WHAT YOU ARE ASKED TO DO -> Give back exactly the lines of the material below that start at the line containing "The image size" and end at the line containing "Select the Returned product filter", and no others.

+++ EXERCISE MATERIAL +++

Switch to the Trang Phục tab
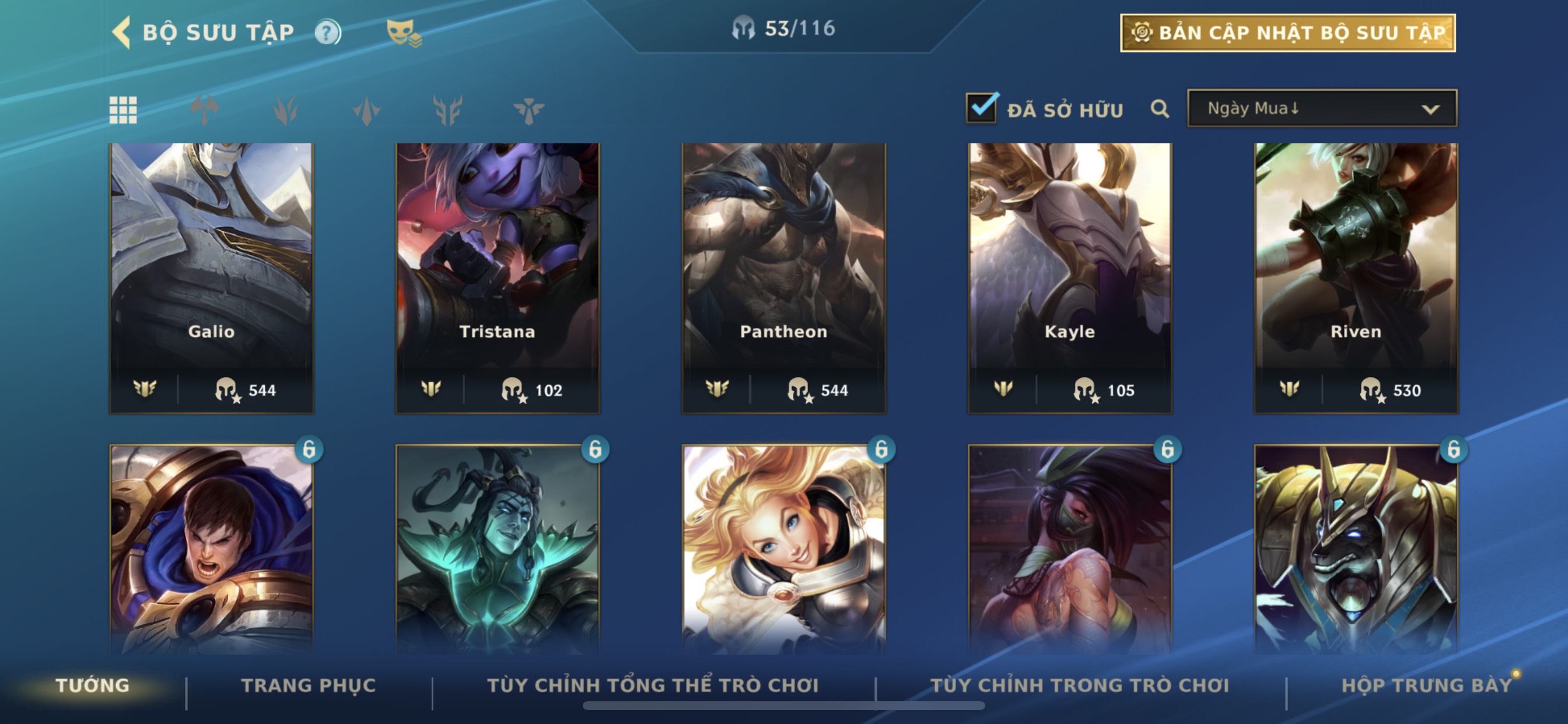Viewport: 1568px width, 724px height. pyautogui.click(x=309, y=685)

+++
+++ EXERCISE MATERIAL +++

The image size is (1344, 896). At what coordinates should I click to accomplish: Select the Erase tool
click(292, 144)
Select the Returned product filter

+++

RESULT FOR THIS EXERCISE ->
The image size is (1344, 896). At what coordinates should I click to accomplish: Select the Erase tool
click(292, 144)
Select the Returned product filter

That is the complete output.